## Required action
Repeat the entries below in full, with every character unchanged.

## Study material
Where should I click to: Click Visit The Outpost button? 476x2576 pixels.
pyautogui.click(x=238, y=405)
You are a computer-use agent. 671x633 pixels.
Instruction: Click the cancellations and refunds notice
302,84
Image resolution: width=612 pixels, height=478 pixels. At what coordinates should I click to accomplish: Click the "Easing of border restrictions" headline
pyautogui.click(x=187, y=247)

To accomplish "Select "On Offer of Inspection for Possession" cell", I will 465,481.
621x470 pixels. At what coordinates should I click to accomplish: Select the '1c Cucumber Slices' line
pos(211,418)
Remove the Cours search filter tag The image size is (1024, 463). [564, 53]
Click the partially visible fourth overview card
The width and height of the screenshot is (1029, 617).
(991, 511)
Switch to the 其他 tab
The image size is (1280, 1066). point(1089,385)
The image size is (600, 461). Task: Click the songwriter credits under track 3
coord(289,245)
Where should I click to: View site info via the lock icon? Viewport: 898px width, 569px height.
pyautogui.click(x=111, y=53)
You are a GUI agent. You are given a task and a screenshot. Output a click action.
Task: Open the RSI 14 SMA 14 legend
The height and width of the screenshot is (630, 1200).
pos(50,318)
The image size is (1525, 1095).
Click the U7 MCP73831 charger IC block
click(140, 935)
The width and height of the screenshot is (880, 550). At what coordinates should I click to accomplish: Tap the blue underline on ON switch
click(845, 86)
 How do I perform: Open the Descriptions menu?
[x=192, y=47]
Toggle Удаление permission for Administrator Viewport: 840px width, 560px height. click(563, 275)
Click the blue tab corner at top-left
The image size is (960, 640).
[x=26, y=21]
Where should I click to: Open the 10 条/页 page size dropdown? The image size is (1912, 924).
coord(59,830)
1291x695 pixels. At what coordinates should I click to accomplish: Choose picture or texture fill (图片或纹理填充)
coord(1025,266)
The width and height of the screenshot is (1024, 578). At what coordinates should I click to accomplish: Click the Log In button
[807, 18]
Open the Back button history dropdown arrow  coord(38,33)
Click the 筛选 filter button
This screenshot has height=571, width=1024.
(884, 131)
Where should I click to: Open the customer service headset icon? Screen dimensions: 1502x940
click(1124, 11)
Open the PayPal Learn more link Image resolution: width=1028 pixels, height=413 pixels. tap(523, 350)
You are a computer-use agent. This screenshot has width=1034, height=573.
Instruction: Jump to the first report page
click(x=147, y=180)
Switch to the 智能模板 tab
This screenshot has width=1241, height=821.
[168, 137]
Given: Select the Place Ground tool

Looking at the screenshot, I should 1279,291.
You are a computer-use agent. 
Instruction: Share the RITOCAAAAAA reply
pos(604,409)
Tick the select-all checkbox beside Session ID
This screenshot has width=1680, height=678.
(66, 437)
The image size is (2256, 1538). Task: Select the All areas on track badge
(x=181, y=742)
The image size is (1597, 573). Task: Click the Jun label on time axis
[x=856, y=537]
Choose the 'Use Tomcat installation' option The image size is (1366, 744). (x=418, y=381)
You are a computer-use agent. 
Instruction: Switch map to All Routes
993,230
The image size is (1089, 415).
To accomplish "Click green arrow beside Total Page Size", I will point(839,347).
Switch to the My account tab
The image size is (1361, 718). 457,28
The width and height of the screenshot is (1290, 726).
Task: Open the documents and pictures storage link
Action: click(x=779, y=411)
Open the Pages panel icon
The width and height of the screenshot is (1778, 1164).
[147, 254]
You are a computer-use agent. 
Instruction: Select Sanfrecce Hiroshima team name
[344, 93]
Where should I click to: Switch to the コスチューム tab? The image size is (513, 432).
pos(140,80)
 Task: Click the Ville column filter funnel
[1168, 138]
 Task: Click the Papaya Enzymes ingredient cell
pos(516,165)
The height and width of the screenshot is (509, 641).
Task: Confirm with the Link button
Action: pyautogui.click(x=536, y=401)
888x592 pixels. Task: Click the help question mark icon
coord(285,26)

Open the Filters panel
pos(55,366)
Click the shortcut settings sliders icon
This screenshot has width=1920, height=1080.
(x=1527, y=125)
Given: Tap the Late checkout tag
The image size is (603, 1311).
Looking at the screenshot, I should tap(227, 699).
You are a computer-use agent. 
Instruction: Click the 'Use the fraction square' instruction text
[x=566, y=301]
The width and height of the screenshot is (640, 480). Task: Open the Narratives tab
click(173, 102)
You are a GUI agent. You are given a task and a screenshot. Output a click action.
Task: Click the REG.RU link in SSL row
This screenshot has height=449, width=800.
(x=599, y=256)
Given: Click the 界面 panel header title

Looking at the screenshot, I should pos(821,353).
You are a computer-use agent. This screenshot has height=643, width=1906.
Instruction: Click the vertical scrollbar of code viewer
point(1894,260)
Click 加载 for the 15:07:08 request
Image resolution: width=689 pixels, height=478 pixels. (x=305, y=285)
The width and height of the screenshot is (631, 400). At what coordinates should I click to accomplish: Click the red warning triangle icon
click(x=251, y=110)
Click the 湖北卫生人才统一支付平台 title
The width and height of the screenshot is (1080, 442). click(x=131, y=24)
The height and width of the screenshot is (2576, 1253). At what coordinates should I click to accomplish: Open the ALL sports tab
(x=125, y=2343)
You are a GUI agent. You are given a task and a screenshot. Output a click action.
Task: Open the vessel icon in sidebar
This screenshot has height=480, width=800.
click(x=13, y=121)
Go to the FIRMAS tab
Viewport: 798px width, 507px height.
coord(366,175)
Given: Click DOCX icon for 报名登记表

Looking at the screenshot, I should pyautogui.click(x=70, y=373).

## Result of this task
Where should I click to: Click Visit The Outpost button? 476x2576 pixels.
pyautogui.click(x=238, y=405)
You are a computer-use agent. 671x633 pixels.
Instruction: Click the cancellations and refunds notice
302,84
Image resolution: width=612 pixels, height=478 pixels. At what coordinates should I click to accomplish: Click the "Easing of border restrictions" headline
pyautogui.click(x=187, y=247)

To accomplish "Select "On Offer of Inspection for Possession" cell", I will 465,481.
621x470 pixels. At what coordinates should I click to accomplish: Select the '1c Cucumber Slices' line
pos(211,418)
Remove the Cours search filter tag The image size is (1024, 463). [564, 53]
Click the partially visible fourth overview card
The width and height of the screenshot is (1029, 617).
(991, 511)
Switch to the 其他 tab
The image size is (1280, 1066). point(1089,385)
The image size is (600, 461). Task: Click the songwriter credits under track 3
coord(289,245)
Where should I click to: View site info via the lock icon? Viewport: 898px width, 569px height.
pyautogui.click(x=111, y=53)
You are a GUI agent. You are given a task and a screenshot. Output a click action.
Task: Open the RSI 14 SMA 14 legend
The height and width of the screenshot is (630, 1200).
pos(50,318)
The image size is (1525, 1095).
Click the U7 MCP73831 charger IC block
click(140, 935)
The width and height of the screenshot is (880, 550). At what coordinates should I click to accomplish: Tap the blue underline on ON switch
click(845, 86)
 How do I perform: Open the Descriptions menu?
[x=192, y=47]
Toggle Удаление permission for Administrator Viewport: 840px width, 560px height. click(563, 275)
Click the blue tab corner at top-left
The image size is (960, 640).
[x=26, y=21]
Where should I click to: Open the 10 条/页 page size dropdown? The image size is (1912, 924).
coord(59,830)
1291x695 pixels. At what coordinates should I click to accomplish: Choose picture or texture fill (图片或纹理填充)
coord(1025,266)
The width and height of the screenshot is (1024, 578). At what coordinates should I click to accomplish: Click the Log In button
[807, 18]
Open the Back button history dropdown arrow  coord(38,33)
Click the 筛选 filter button
This screenshot has height=571, width=1024.
(884, 131)
Where should I click to: Open the customer service headset icon? Screen dimensions: 1502x940
click(1124, 11)
Open the PayPal Learn more link Image resolution: width=1028 pixels, height=413 pixels. tap(523, 350)
You are a computer-use agent. This screenshot has width=1034, height=573.
Instruction: Jump to the first report page
click(x=147, y=180)
Switch to the 智能模板 tab
This screenshot has width=1241, height=821.
[168, 137]
Given: Select the Place Ground tool

Looking at the screenshot, I should 1279,291.
You are a computer-use agent. 
Instruction: Share the RITOCAAAAAA reply
pos(604,409)
Tick the select-all checkbox beside Session ID
This screenshot has width=1680, height=678.
(66, 437)
The image size is (2256, 1538). Task: Select the All areas on track badge
(x=181, y=742)
The image size is (1597, 573). Task: Click the Jun label on time axis
[x=856, y=537]
Choose the 'Use Tomcat installation' option The image size is (1366, 744). (x=418, y=381)
You are a computer-use agent. 
Instruction: Switch map to All Routes
993,230
The image size is (1089, 415).
To accomplish "Click green arrow beside Total Page Size", I will point(839,347).
Switch to the My account tab
The image size is (1361, 718). 457,28
The width and height of the screenshot is (1290, 726).
Task: Open the documents and pictures storage link
Action: click(x=779, y=411)
Open the Pages panel icon
The width and height of the screenshot is (1778, 1164).
[147, 254]
You are a computer-use agent. 
Instruction: Select Sanfrecce Hiroshima team name
[344, 93]
Where should I click to: Switch to the コスチューム tab? The image size is (513, 432).
pos(140,80)
 Task: Click the Ville column filter funnel
[1168, 138]
 Task: Click the Papaya Enzymes ingredient cell
pos(516,165)
The height and width of the screenshot is (509, 641).
Task: Confirm with the Link button
Action: pyautogui.click(x=536, y=401)
888x592 pixels. Task: Click the help question mark icon
coord(285,26)

Open the Filters panel
pos(55,366)
Click the shortcut settings sliders icon
This screenshot has width=1920, height=1080.
(x=1527, y=125)
Given: Tap the Late checkout tag
The image size is (603, 1311).
Looking at the screenshot, I should tap(227, 699).
You are a computer-use agent. 
Instruction: Click the 'Use the fraction square' instruction text
[x=566, y=301]
The width and height of the screenshot is (640, 480). Task: Open the Narratives tab
click(173, 102)
You are a GUI agent. You are given a task and a screenshot. Output a click action.
Task: Click the REG.RU link in SSL row
This screenshot has height=449, width=800.
(x=599, y=256)
Given: Click the 界面 panel header title

Looking at the screenshot, I should pos(821,353).
You are a computer-use agent. This screenshot has height=643, width=1906.
Instruction: Click the vertical scrollbar of code viewer
point(1894,260)
Click 加载 for the 15:07:08 request
Image resolution: width=689 pixels, height=478 pixels. (x=305, y=285)
The width and height of the screenshot is (631, 400). At what coordinates should I click to accomplish: Click the red warning triangle icon
click(x=251, y=110)
Click the 湖北卫生人才统一支付平台 title
The width and height of the screenshot is (1080, 442). click(x=131, y=24)
The height and width of the screenshot is (2576, 1253). At what coordinates should I click to accomplish: Open the ALL sports tab
(x=125, y=2343)
You are a GUI agent. You are given a task and a screenshot. Output a click action.
Task: Open the vessel icon in sidebar
This screenshot has height=480, width=800.
click(x=13, y=121)
Go to the FIRMAS tab
Viewport: 798px width, 507px height.
coord(366,175)
Given: Click DOCX icon for 报名登记表

Looking at the screenshot, I should pyautogui.click(x=70, y=373).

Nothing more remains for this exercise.